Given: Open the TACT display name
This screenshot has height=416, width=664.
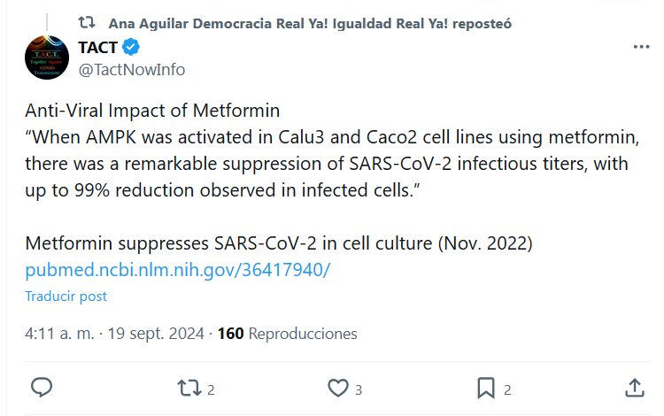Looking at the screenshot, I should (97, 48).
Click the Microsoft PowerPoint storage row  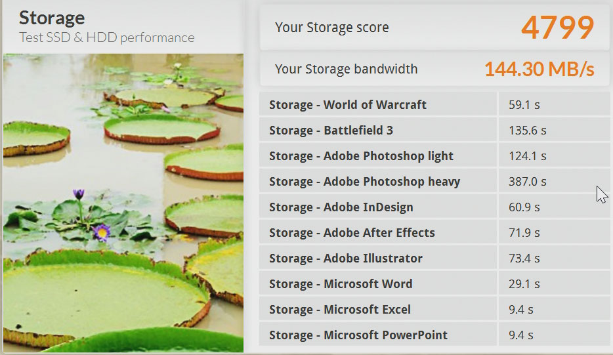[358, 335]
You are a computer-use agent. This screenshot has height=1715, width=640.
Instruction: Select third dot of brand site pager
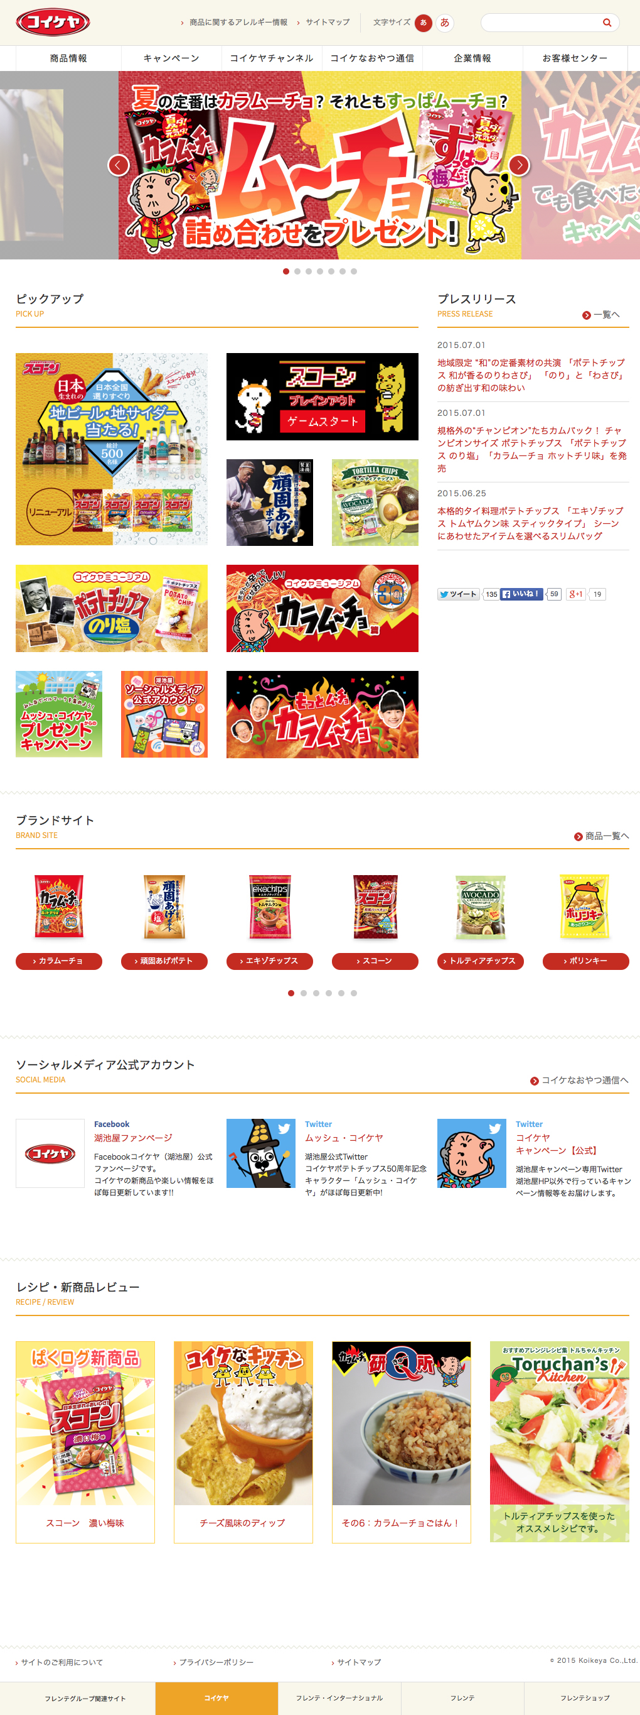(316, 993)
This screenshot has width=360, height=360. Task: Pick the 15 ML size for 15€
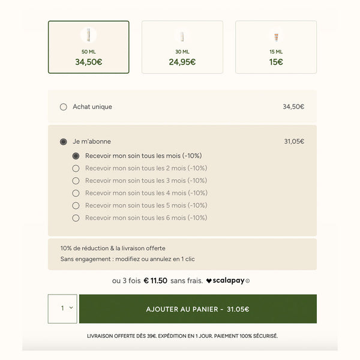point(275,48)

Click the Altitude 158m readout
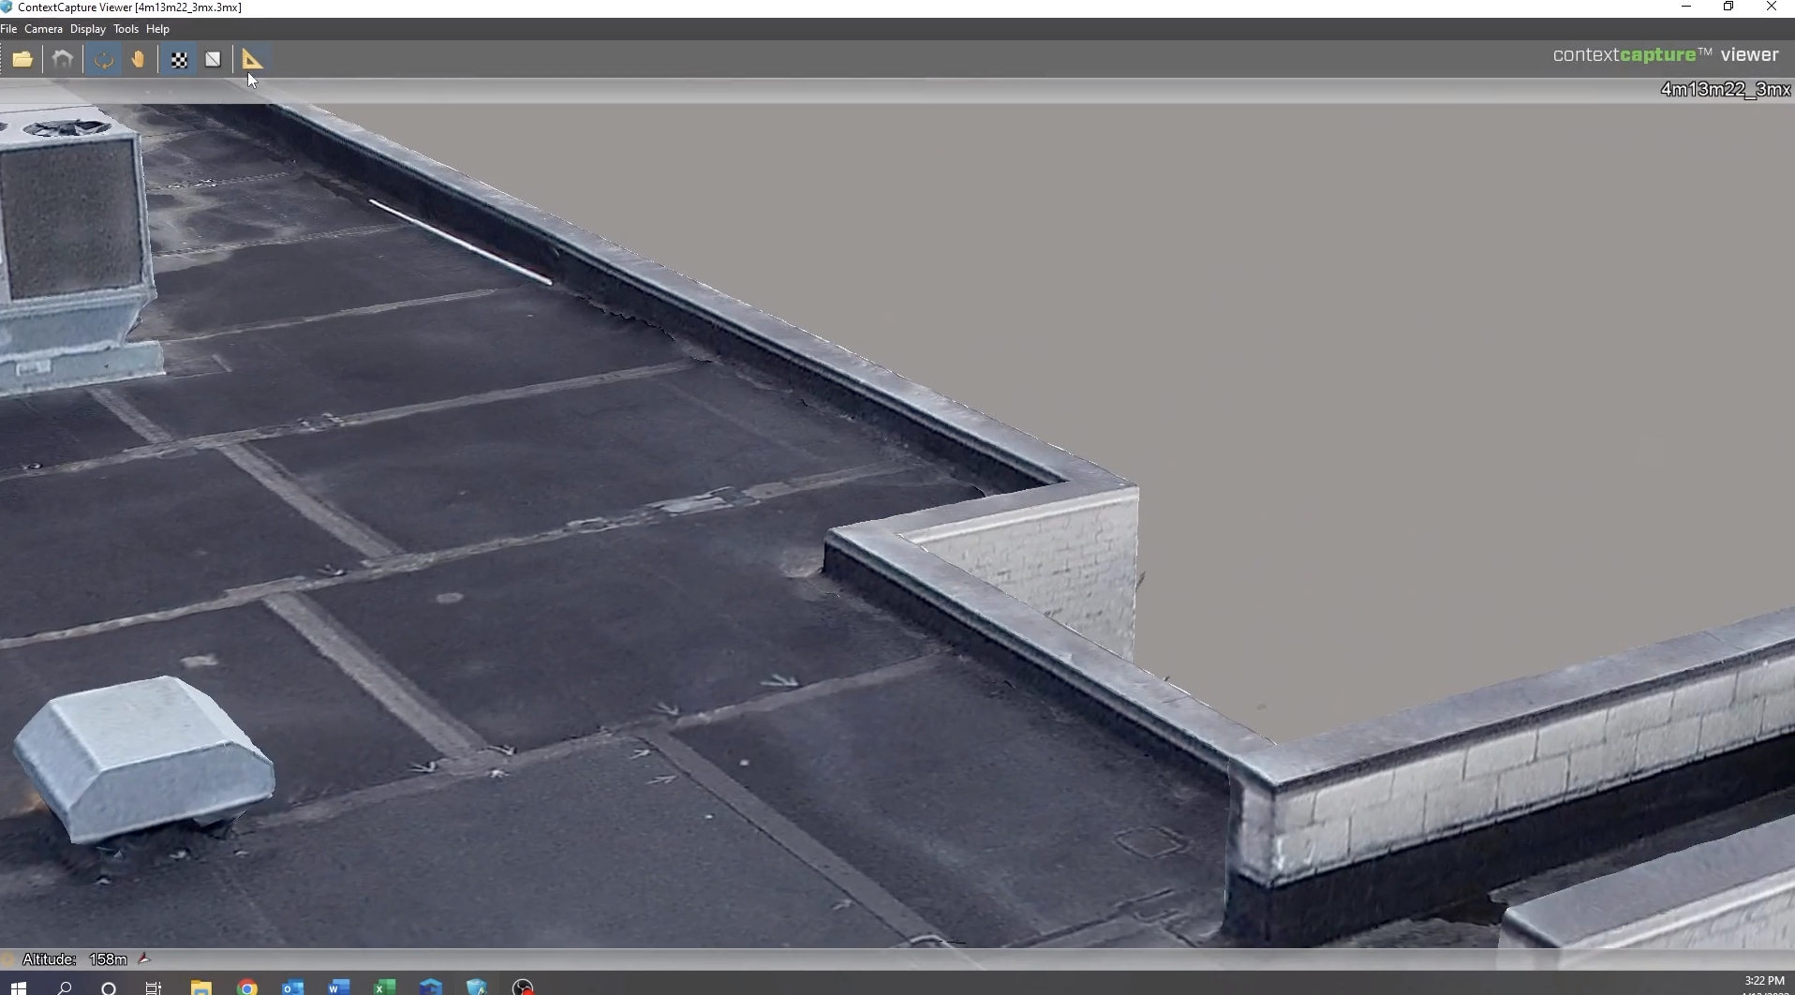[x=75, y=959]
* * *
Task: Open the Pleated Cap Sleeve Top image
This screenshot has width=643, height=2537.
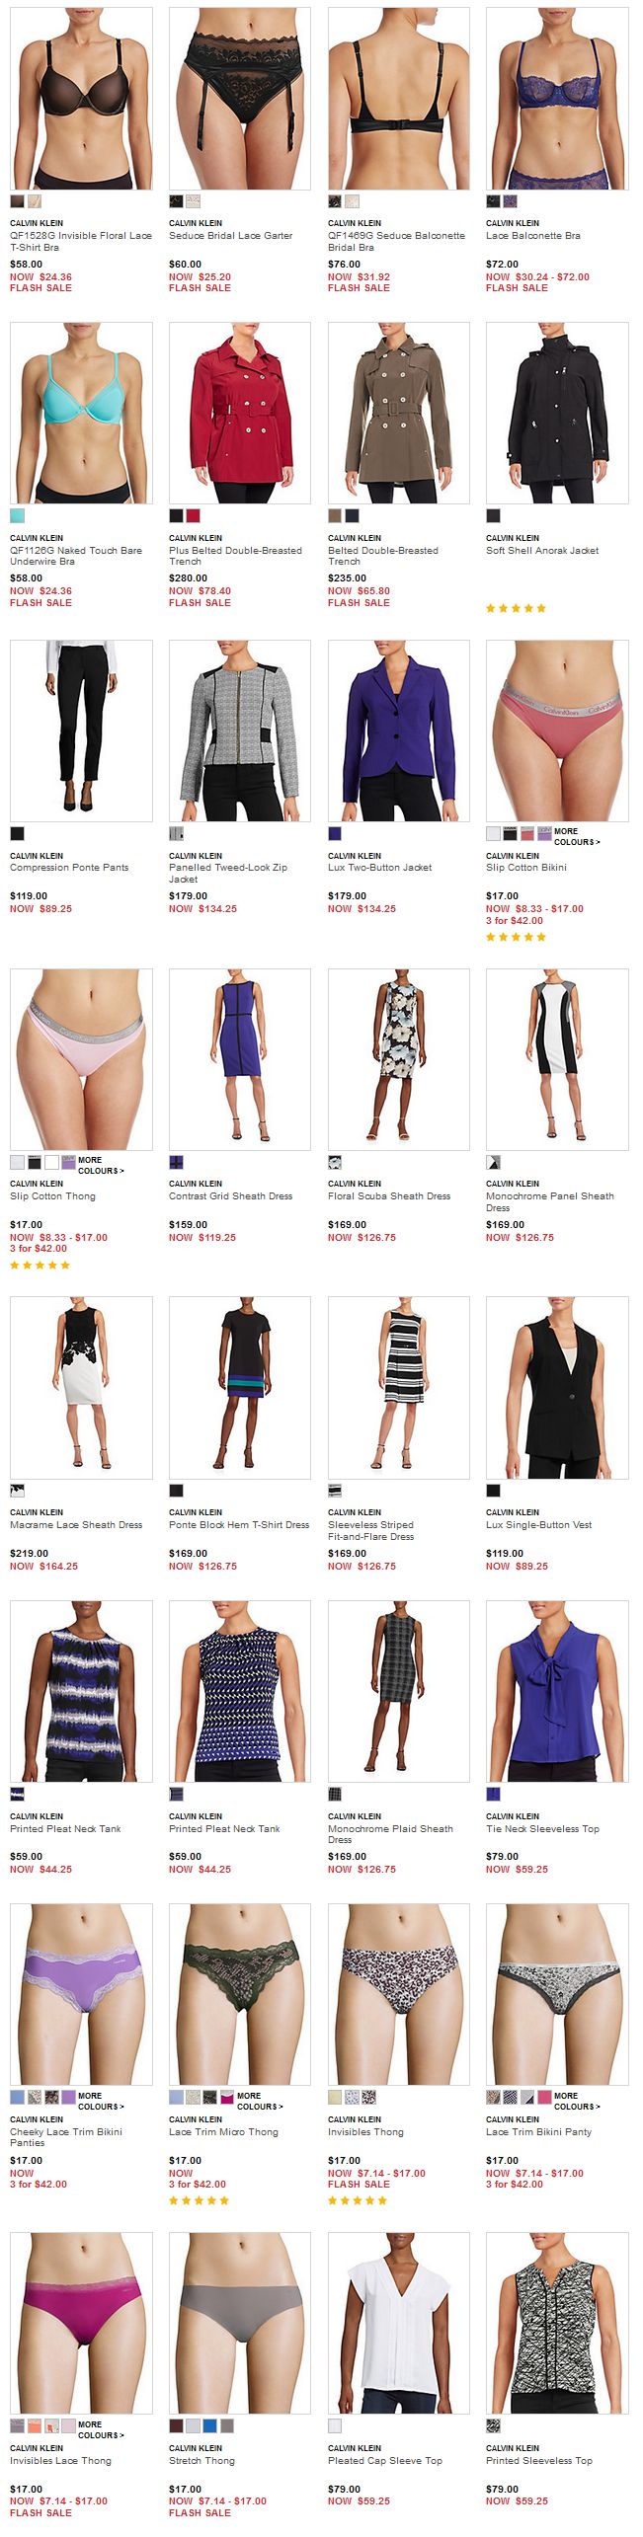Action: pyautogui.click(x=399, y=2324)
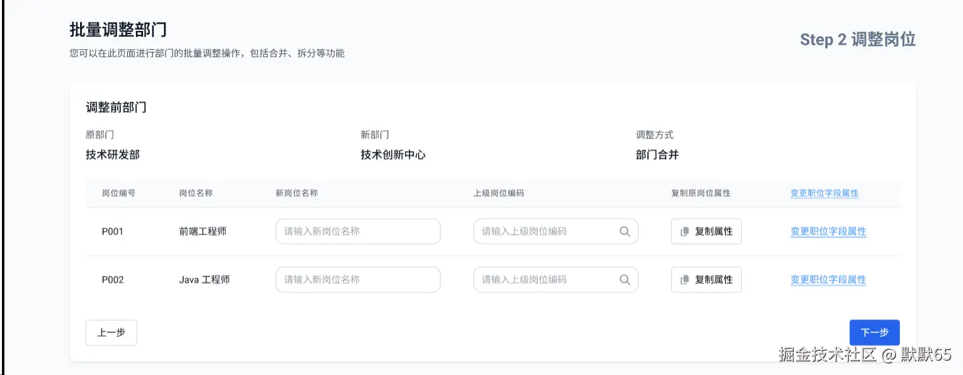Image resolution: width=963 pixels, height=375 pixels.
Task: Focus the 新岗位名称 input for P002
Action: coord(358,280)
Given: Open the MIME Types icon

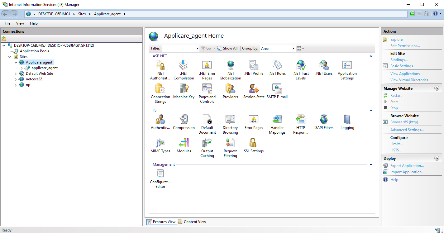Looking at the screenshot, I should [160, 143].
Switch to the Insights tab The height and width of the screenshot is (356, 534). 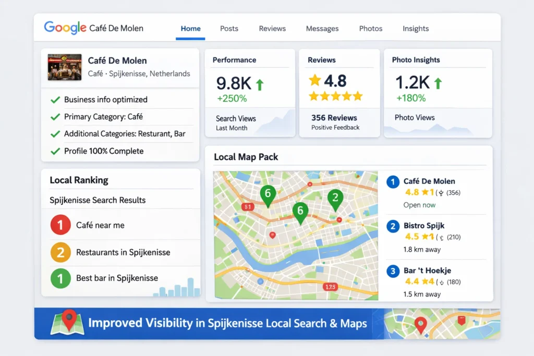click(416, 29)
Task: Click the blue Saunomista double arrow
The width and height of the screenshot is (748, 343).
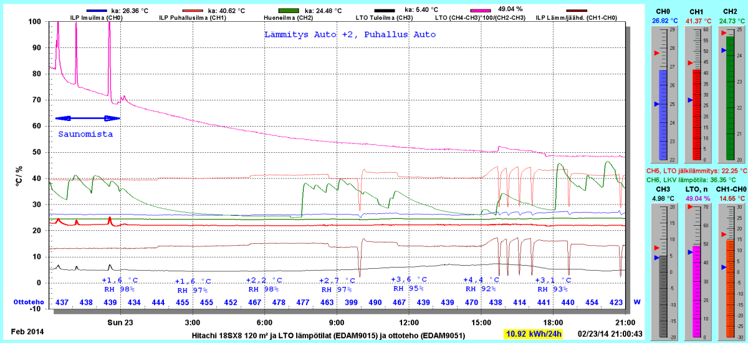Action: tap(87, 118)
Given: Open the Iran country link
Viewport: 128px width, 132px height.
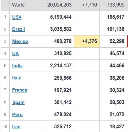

# Instructions for the task
Exactly the lines starting at the one above with "The width and" and ending at the one with "Viewport: 128px width, 132px height." should be printed, and nothing else. Omit the pictures.

# Answer below
The width and height of the screenshot is (748, 343).
Action: tap(87, 118)
Given: Open the Iran country link
Viewport: 128px width, 132px height.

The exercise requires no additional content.